Our own Morgan Meis in The Smart Set:
Philip the Second is an afterthought. That's what a college professor once said. We were reading Fernand Braudel's The Mediterranean and the Mediterranean World in the Age of Philip II. The professor was pointing out the significance of the book's title. Philip II comes at the end, and he's really just the name for an Age, an Age defined by The Mediterranean and The Mediterranean World. The beginning of the book is mostly about geography, weather, seasonal migrations of various kinds of animals. Braudel was of the Annales School, a group of historians for whom history ought to be told in the little stories, the ground level (literally), the details of life as it is experienced by the mostly unnamed creatures who toil for their time and then pass away.
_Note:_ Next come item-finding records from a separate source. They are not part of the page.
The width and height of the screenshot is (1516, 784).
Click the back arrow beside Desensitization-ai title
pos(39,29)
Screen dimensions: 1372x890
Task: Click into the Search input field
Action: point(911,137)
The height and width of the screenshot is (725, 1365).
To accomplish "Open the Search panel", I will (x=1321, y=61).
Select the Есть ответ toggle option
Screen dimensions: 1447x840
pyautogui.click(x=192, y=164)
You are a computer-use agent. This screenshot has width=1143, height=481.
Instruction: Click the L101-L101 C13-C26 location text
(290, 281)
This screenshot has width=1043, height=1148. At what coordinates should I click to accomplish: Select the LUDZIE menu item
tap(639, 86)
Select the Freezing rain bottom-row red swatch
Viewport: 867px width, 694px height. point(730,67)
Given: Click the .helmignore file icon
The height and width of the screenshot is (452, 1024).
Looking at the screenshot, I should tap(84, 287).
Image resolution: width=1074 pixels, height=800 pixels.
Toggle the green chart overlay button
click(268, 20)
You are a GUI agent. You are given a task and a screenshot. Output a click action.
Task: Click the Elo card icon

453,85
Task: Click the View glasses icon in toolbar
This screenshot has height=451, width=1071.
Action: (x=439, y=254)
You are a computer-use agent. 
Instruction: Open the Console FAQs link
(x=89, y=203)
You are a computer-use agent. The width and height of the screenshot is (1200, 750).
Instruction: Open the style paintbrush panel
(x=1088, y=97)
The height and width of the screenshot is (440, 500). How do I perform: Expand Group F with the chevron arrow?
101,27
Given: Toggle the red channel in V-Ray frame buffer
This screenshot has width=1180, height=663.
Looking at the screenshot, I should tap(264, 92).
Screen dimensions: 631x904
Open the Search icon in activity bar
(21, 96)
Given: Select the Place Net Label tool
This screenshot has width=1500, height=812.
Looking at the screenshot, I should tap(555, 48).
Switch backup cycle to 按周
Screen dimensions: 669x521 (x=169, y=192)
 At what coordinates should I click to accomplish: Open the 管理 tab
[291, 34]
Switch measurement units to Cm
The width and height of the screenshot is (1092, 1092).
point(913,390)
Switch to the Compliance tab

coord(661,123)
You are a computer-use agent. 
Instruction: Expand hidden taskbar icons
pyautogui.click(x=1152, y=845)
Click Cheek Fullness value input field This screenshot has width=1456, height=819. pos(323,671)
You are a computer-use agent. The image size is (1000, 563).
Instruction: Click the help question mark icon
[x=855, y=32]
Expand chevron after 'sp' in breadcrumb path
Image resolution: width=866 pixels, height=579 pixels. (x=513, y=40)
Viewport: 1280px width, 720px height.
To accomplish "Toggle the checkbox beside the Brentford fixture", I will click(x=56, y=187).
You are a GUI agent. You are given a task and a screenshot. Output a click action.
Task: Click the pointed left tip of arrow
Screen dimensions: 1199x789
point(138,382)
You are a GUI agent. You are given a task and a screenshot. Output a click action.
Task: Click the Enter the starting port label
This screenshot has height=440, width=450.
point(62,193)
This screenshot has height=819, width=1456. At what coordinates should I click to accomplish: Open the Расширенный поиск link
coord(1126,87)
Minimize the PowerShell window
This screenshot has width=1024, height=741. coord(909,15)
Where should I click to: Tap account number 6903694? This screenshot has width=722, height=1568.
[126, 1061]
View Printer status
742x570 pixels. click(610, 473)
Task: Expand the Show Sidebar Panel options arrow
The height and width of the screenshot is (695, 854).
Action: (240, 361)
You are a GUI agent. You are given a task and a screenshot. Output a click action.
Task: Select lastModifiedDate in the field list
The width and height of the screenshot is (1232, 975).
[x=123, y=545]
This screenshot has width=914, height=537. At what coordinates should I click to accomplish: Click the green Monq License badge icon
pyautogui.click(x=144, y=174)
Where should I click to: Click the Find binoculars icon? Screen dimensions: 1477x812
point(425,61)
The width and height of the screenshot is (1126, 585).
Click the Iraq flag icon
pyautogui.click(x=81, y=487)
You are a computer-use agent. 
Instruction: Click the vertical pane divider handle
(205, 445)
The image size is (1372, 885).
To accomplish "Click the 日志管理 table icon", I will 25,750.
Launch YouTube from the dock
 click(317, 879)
Wandering through the New York State Museum in Albany, I had the sudden realization that I was exploring a three-dimensional Braudelian space. Here was the attempt to capture, in fragments and chunks, the fine-grained details of life as it was lived in this region — by man, beast, and shrubbery alike — over the last 400 years. The dioramas and models are anachronistic in this digital age, but somehow they work anyway. I'm not entirely sure why they do; perhaps it is best explained in the exhibit of a reconstructed subway train from early in the 20th century. It contains the life-sized model of a young woman riding the A train. A nice-looking girl, she also seems annoyed. Her expression says, “Damn I hate riding this train.” The same thing could be said of the prehistoric mammoth in another scene; he's just cold. Or take the skull of a man from the cemetery of a 19th-century flophouse. His skull is a wreck and the wall description surmises that he probably died from getting his ass kicked too many times. Life was hard. Life is hard still. In being true to that basic fact, the New York State Museum has made low-tech a virtue.